All the Way to Thriving
A Natural Progression
In your twenties, working is mainly about learning the ropes, trying to fit in, and figuring out how to pay the rent on time. When you leave this decade, you’ve learned how to survive in what is called the real world.
The 30’s career progression involves achieving that next level: building your expertise, becoming recognized for certain skills, and raising your financial standards. There may be some intermittent feelings of, “Is this really it?” but you move along as the rewards come just in time to quiet your uncertainty.
In the 40’s and 50’s, a restlessness often surfaces and eventually becomes undeniable, especially if not tended to previously.
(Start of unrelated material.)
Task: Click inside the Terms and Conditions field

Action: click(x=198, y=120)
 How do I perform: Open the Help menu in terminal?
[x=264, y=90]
It feels disconcerting because on the one hand, you appreciate what you have, yet you also recognize that there is something missing. The desire to make a difference and express your talents in a new way becomes stronger.
Is this everybody’s story? No, however at one time or another, most people grapple with balancing the need to survive, the drive to achieve, and the search for meaning and fulfillment. While these factors don’t always track with the decades, there is a natural progression. Social philosopher and management consultant, Charles Handy, believes that after the stages of survival and achievement, the individuals and organizations that are most successful ultimately increase their focus on what they have to uniquely contribute to society.
Where Are You?
Picture a spectrum with the “colors” of:
Surviving -- Accomplishment -- Success -- Fulfillment -- Purpose -- Meaning -- Thriving
Where are you on this spectrum? Are some colors bright and others barely visible? Thriving goes beyond success and is something you define for yourself. It includes having a sense of purpose, being yourself, and delighting in the impact you are making.
The Decision To Go All The Way
The decision to thrive is one that takes you to places you cannot imagine from here. It is a commitment to go all the way, to settle for no less than life can give you… and that you can give to life. One of the most gratifying parts of my current role as a coach is being able to witness someone making the conscious decision to thrive: to define what that means, to take action, and to allow it to happen. In the next issue, I’ll share one woman’s definition of thriving and what she’s doing about it.
This Week: Define what thriving means to you.
It is never too late to decide to thrive.